Book Review: The Key By Junichiro Tanizaki
If Junichiro Tanizaki wrote his book The Key during the mid-eighties or -nineties then the title of his book could well have been Sex, Lies and a Video Tape a Key. Written way back in 1956, the book seems strangely very modern in its take. It’s a story about a man in his mid-fifties unable to satisfy his over-sexed yet repressed wife. Though it may seem dichotomous, Ikuko, his wife, likes sex but due to her conservative upbringing denies her husband and herself exploratory acts in bed.
Frustrated, the husband decides to keep a diary of his sexual acts with his wife, hoping that she would read it and the book would act as a bridge between them. The book is in the form of diary entries made by both the husband and his wife separately.
The book is a splendid take on early-20th century Japan and the changes it wen through through post the Second World War. Times were changing fast and yet some things remained the same. Husbands and wives were still stuck in formal relationships where affection and even anger was left unexpressed, where sheer politeness suffocated a relationship and sex was merely a dirty act relegated to the darkened bedroom.
The desire expressed by the husband to see his forty-something wife’s body under a fluorescent lamp while she is lying in a drunken stupor reflected the need he felt to have an open relationship with his wife, whereas the wife initially drunk, took to the pattern of letting her husband get her drunk just to allow wild sex at night.
Ikuko, unlike her husband, does not love her husband freely; she loves him out of tradition and due to the urges of her body. In many ways her character gives us a peek into the repressed lives of Japanese women of the bygone era, with their dainty feminity covering their sexual urges.
While Ikuko is the modal of Japanese etiquette, her daughter Toshiko is far more open in her anger and embarrassment with her parents sudden out of control behavior. Groans and moans seeping through paper thin screens and a frequently drunk naked mother lying naked in a tub could hardly be acts that any young woman would tolerate especially when the person who’d be drinking with her parents very evening was a beau of hers, Kimura san.
Of course, Kimura san is the third spoke in the wheel and is the object of desire of the old mother and envy of the aging husband.

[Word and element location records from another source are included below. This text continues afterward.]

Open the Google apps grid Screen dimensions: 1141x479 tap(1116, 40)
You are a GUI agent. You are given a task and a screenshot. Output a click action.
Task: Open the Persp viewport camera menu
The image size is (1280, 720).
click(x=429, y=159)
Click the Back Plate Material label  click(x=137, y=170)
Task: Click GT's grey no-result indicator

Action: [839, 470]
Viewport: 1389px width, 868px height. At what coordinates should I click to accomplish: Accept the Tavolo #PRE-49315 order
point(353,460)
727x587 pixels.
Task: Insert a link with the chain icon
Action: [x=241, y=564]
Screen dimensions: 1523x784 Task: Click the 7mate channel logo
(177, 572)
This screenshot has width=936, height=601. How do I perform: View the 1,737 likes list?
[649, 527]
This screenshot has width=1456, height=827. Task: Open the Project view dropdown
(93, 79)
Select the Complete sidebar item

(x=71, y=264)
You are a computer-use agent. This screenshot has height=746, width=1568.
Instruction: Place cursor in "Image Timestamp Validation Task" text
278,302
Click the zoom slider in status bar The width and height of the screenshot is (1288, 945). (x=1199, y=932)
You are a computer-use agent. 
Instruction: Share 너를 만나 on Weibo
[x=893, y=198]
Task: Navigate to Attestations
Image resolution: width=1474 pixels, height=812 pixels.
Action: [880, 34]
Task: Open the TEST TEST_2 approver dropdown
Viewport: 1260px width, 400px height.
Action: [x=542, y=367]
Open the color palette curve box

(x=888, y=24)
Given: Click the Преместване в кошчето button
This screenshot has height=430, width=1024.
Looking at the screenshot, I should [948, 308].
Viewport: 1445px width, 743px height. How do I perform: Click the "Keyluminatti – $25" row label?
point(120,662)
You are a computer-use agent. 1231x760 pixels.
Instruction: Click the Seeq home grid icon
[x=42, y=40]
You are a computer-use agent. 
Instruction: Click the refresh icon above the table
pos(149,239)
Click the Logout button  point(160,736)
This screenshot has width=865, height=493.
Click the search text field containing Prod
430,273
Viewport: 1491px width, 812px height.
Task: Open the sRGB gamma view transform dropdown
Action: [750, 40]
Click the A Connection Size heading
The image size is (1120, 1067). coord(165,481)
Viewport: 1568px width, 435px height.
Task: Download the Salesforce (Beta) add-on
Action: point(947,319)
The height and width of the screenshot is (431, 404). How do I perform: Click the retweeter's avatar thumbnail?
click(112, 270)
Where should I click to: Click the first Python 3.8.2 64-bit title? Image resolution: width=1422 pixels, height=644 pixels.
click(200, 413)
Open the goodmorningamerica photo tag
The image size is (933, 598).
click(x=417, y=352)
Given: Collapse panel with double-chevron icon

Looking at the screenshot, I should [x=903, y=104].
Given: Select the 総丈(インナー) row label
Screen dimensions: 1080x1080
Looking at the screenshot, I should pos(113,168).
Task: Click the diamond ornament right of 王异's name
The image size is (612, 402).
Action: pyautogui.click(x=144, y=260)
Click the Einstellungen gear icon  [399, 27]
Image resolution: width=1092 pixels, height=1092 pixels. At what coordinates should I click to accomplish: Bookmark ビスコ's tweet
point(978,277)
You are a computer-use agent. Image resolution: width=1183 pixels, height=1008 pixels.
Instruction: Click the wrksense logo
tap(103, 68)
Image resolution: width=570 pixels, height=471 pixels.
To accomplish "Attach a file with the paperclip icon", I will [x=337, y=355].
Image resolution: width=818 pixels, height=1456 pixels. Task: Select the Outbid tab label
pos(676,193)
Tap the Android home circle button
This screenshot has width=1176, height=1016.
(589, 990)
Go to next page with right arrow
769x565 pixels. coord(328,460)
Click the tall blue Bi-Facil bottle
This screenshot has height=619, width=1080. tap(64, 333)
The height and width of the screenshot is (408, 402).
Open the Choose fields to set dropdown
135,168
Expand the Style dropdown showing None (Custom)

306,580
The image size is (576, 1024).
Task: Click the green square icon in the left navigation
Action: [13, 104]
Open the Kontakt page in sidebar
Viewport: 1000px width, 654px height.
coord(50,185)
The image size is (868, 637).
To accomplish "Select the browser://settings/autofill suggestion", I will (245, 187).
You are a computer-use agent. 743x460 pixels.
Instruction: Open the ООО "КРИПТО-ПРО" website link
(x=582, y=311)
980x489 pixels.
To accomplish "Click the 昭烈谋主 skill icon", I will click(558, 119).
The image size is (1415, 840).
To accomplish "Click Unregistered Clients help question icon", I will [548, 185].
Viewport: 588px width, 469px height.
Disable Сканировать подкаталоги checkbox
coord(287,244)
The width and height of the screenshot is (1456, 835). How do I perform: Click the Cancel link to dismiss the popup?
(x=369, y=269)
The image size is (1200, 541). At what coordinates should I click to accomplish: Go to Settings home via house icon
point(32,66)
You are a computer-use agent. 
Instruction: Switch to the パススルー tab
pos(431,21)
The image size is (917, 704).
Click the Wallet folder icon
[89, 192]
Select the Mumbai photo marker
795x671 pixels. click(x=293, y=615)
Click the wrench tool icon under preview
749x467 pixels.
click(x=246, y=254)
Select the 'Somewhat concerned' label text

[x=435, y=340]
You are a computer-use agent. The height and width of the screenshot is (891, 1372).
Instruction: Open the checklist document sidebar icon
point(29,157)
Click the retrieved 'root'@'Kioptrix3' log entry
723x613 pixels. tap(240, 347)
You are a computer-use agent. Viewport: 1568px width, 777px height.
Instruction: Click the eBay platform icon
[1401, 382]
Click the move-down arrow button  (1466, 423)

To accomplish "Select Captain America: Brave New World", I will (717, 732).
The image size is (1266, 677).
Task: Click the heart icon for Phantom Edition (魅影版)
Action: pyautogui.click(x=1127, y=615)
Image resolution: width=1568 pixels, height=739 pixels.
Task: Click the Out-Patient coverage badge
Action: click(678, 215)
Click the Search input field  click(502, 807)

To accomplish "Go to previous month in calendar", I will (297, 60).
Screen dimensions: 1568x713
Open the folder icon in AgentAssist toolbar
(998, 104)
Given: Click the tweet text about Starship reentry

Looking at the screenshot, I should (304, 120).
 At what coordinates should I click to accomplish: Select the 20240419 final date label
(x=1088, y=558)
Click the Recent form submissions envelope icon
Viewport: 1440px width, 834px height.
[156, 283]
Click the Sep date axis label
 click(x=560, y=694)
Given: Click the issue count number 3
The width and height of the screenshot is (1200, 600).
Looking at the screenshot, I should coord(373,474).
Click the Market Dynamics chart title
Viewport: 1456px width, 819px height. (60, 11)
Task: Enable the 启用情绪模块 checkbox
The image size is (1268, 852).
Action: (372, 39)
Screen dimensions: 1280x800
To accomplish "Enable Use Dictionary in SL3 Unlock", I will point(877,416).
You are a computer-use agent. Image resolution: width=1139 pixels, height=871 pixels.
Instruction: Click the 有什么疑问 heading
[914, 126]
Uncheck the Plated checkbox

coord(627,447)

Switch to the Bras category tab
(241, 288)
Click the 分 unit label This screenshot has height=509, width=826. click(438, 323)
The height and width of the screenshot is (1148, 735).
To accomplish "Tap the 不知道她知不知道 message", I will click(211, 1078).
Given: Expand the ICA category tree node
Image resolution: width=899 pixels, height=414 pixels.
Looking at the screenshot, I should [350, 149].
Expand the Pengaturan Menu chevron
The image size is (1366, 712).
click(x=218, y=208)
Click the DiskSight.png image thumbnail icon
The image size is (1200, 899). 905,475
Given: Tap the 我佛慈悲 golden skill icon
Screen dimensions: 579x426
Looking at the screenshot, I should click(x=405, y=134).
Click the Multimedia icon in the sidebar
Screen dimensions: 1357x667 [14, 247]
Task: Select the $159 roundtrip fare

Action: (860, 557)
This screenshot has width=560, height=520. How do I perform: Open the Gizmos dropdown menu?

Though the book is a slim 160 pages, yet the storyline is rich and there is much one can glean about relationships and how they were mangled by the barriers of silence and hierarchy that existed in Japanese society.
Junichiro Tanizaki’s The Key was very impressive and a dark read, while delving into the depths of sexual obsessions, alcoholism and voyeurism he managed to get across a point quite clearly that even the most submissive or seemingly oppressed can be sociopathic in their make.